Each line of data below is to be returned exactly, leaving out any picture.

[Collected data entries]
##########

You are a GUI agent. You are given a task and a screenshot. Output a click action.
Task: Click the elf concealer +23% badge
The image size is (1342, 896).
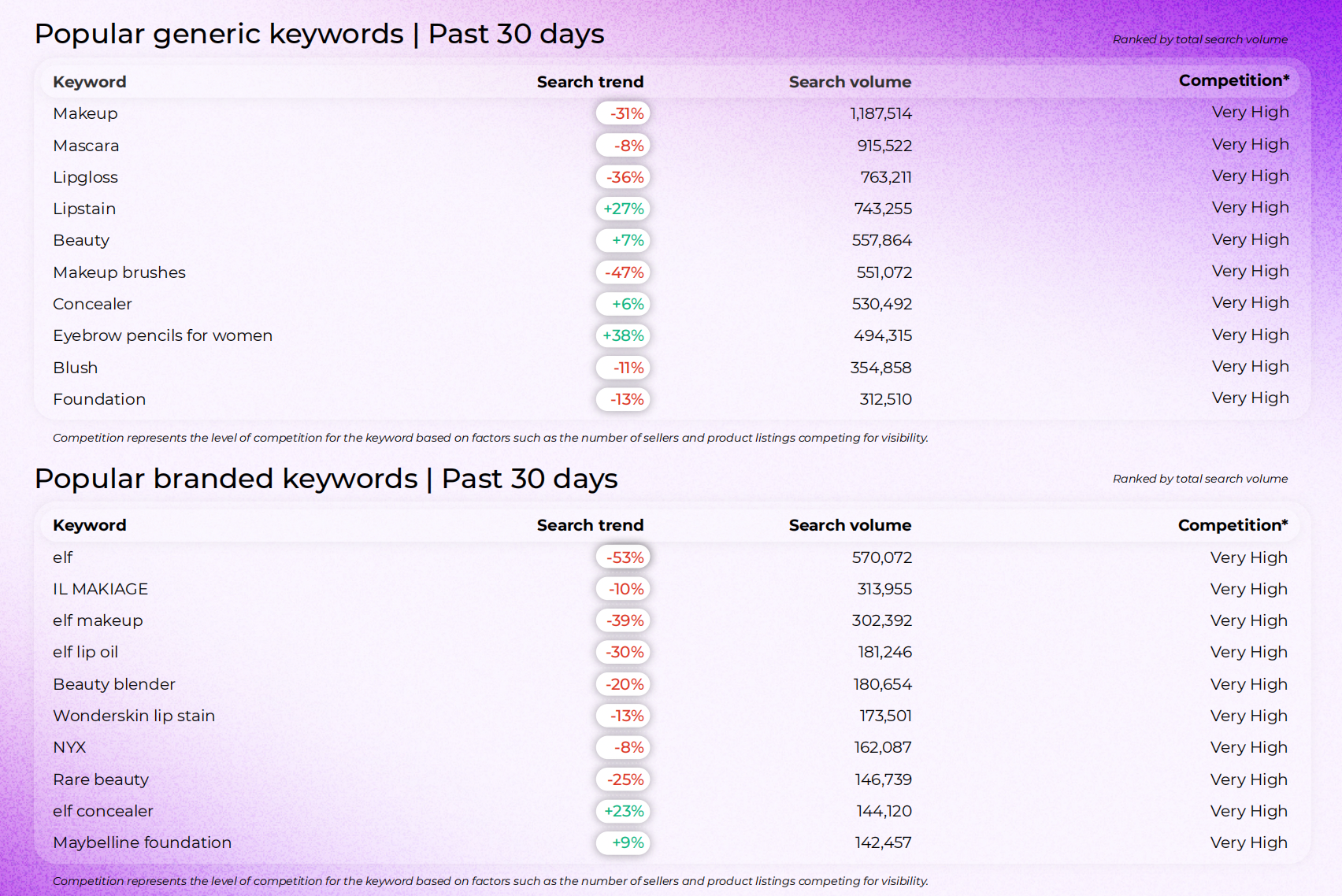click(x=623, y=811)
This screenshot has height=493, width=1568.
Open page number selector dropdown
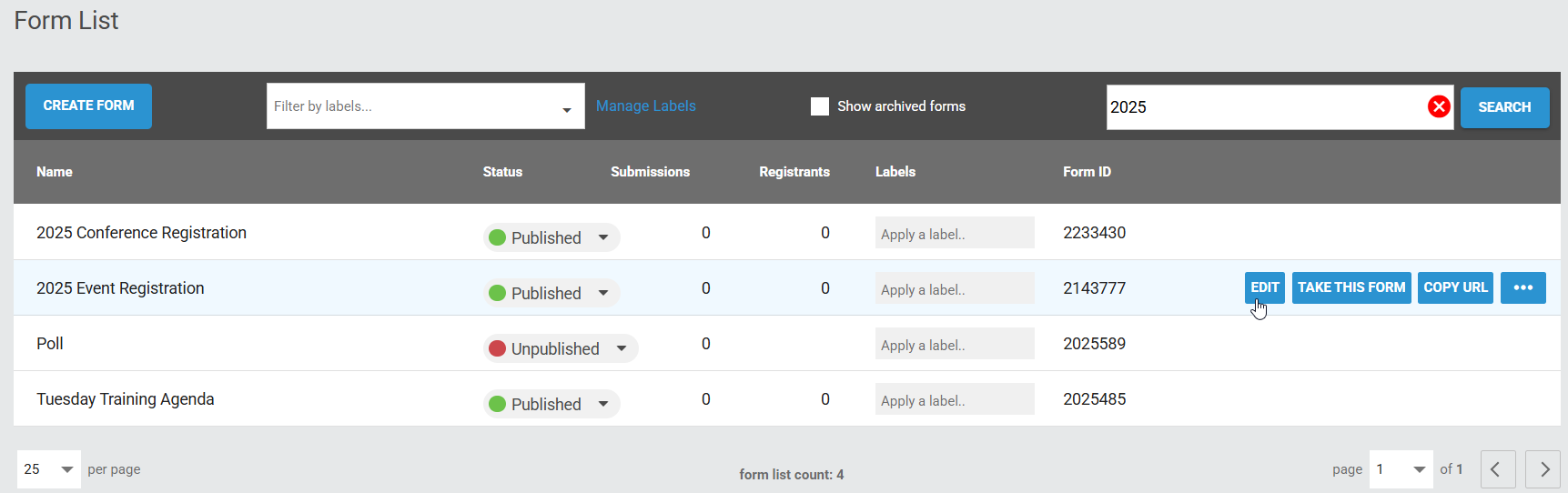1401,469
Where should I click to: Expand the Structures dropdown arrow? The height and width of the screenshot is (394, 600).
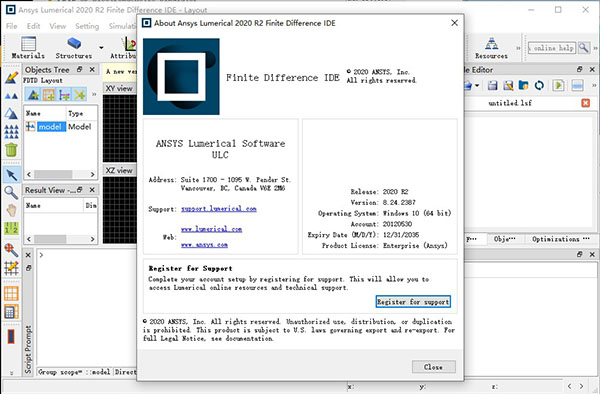pos(101,48)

##########

*SOLUTION TO THIS PROBLEM:*
You are a GUI agent. You are given a task and a screenshot. Output a click action.
Task: Click the elf concealer +23% badge
The image size is (1342, 896).
click(x=623, y=811)
This screenshot has height=493, width=1568.
Open page number selector dropdown
1401,469
Where should I click to: Expand the Structures dropdown arrow? The height and width of the screenshot is (394, 600).
pos(101,48)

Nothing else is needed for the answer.